WRITTEN TASK 1: In the small-business article below, translate this sentence into Spanish: "In Canada, as in most other western countries, the baby boomers are big business."
WRITTEN TASK 2: Condense the paragraph of the small-business article that begins "The second theme for forward-looking entrepreneurs" into a short bulleted list that keeps its main facts.

EXCERPT PROVIDED:
_ _ _ _ _

10 Big Ideas For Small Businesses
These trends from today and tomorrow could be a big deal for small businesses
By Max Fawcett // Illustration By Alexei Vella
Generally, when it comes to small business the idea usually precedes the investment. But that’s not always the case, and sometimes it’s the cash that comes before the concept. For those that are long on capital but short on ways to deploy it, Alberta Venture presents five investment-worthy twists on established business models, and five new ideas with an eye towards the future.
Five for the Future
If there’s one thing we know about the future, it’s that we don’t know much about it at all. One need only look back on the visions of the future created by Hollywood in years past to see just how far off the mark attempts to predict it can fall. There are, thus far, no signs of either the life-and-death conflict between men and machines portrayed in James Cameron’s Terminator movies (and no, your struggles to sync your iPod playlist do not qualify) or the lighter hearted one of Robert Zemeckis’s Back to the Future trilogy in which time-travelling teenagers traipse about on neon-hued hover boards.
Regrettably, we don’t think hover boards will be showing up on the shelves at Canadian Tire any time soon, but from our vantage point here at Alberta Venture we do see two dominant themes that will play a prominent role in shaping our collective futures.
The first, the aging of the baby boomers, is a demographic certainty that will create opportunities for enterprising businesses. In Canada, as in most other western countries, the baby boomers are big business. As a disproportionately large part of the overall population, they’ve always exerted an enormous influence on their cultural and economic surroundings, and it stands to reason that they’ll do the same as they move into their so-called golden years. In the process, they’ll transform what it means to be elderly, and how senior citizens are regarded by the rest of society.
The second theme for forward-looking entrepreneurs is the environment, and barring the unlikely discovery that carbon dioxide emissions actually prevent global warming, it stands to reason that its significance will only continue to grow in the years to come. While that growing green consciousness may have a dampening effect on the economic fortunes of traditional fossil-fuel dependent industries, it may also trigger a boom in greener sectors of the economy, from remediation and reclamation services to alternative energy production. For entrepreneurs, the inevitable transition towards a greener economy will provide them with a rare opportunity to combine cash and conscience.
These are the trends of tomorrow, the forces that will define the business landscape that lies ahead. Here are five ways to play them for profit.
|1||Build Brain Brawn
Vanity has been big business for at least the last 20 years, as the once-mundane pursuit of physical fitness has been transformed by a small army of exercise experts looking to do a lot more than just pump you up. But with the arrival of the baby boomers into old age, the brain will join the body as a target area for those looking to get brawnier. Workouts will increasingly combine physical activity with exercises designed to promote mental agility, while personal trainers will have to design programs that challenge the mind as much as they do the body. For fans of irony, meanwhile, the dumbbell will take on a whole new level of meaning.
Death and dying just aren’t what they used to be, and as with most trends in 2010 we have the baby boomers to thank for that. While it’s still in its infancy, the preplanned funeral business is poised to become a growth industry in the years to come, as baby boomers demand more than the usual program of flowers and faith. In fact, the funeral may soon replace the wedding as the defining cultural moment of a person’s life, that spare-no-expense expression of one’s personality. As such, the funeral director will one day soon occupy the place of privilege that the wedding planner currently enjoys, and it won’t be much longer before Hollywood churns out a mediocre romantic comedy on the subject starring Jennifer Lopez and Matthew McConaughey.

_ _ _ _ _

RECORD SET:
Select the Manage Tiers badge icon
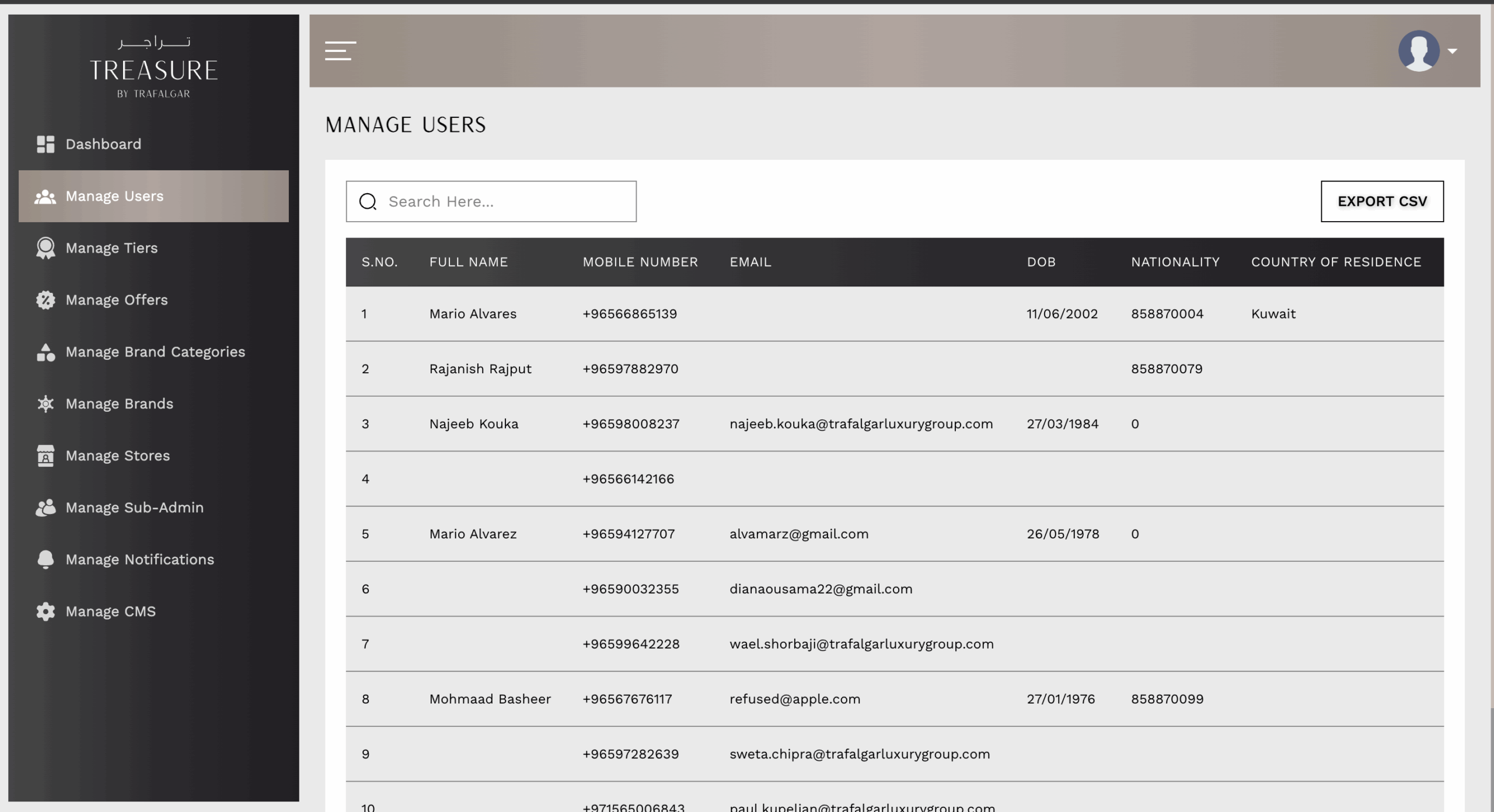1494x812 pixels. pos(46,248)
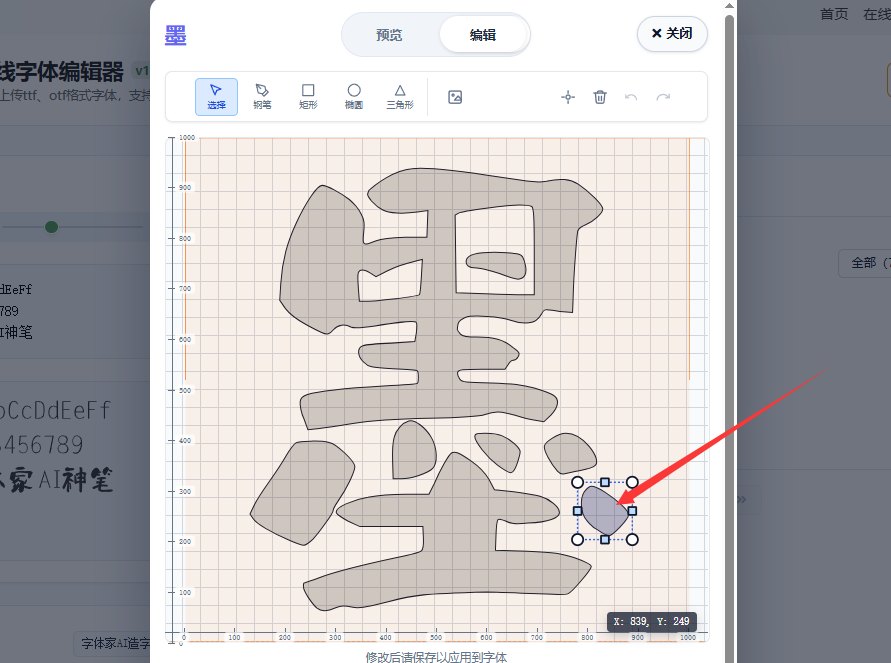Redo the last edit
Image resolution: width=891 pixels, height=663 pixels.
663,97

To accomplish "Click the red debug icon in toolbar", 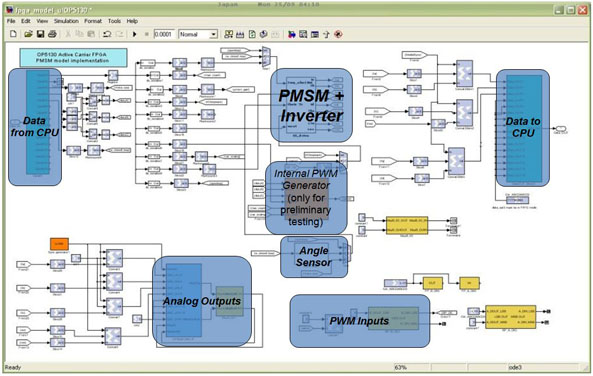I will point(338,34).
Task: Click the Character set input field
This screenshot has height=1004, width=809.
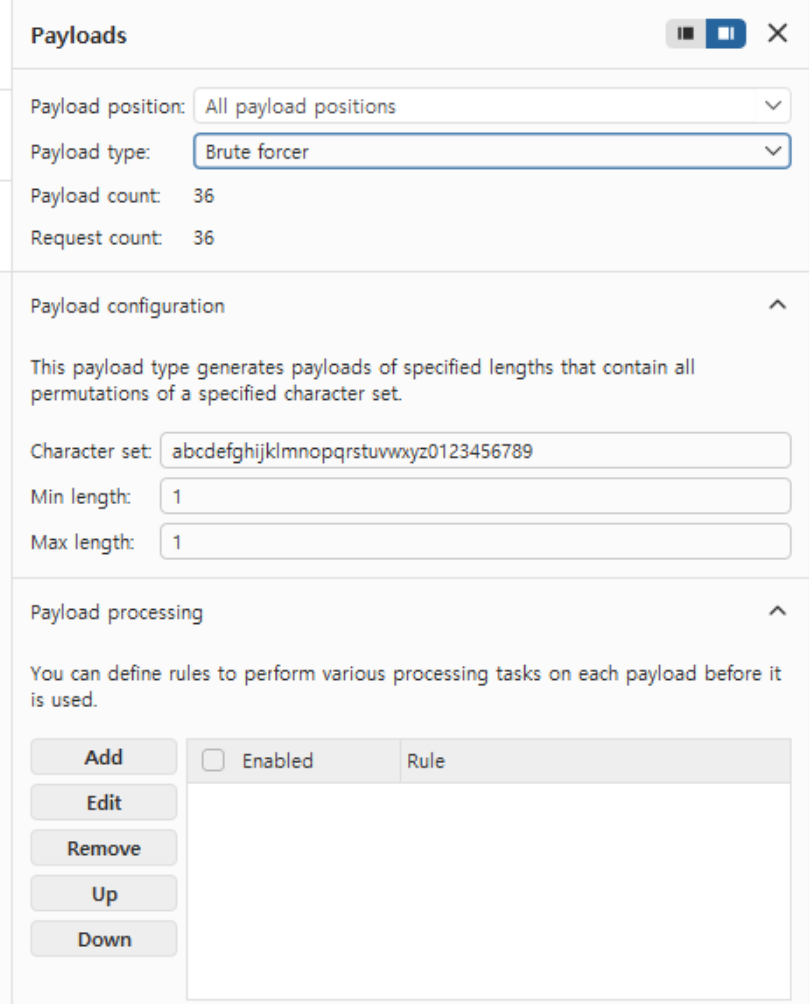Action: 475,451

_ _ _ _ _

WRITTEN RESPONSE 1: En Canadá, como en la mayoría de los demás países occidentales, los baby boomers son un gran negocio.

WRITTEN RESPONSE 2:
- The environment is the second theme for forward-looking entrepreneurs, and its significance will likely keep growing.
- Rising green consciousness may dampen the fortunes of traditional fossil-fuel-dependent industries.
- It may also set off a boom in greener sectors, from remediation and reclamation services to alternative energy production.
- The move toward a greener economy gives entrepreneurs a rare chance to combine cash and conscience.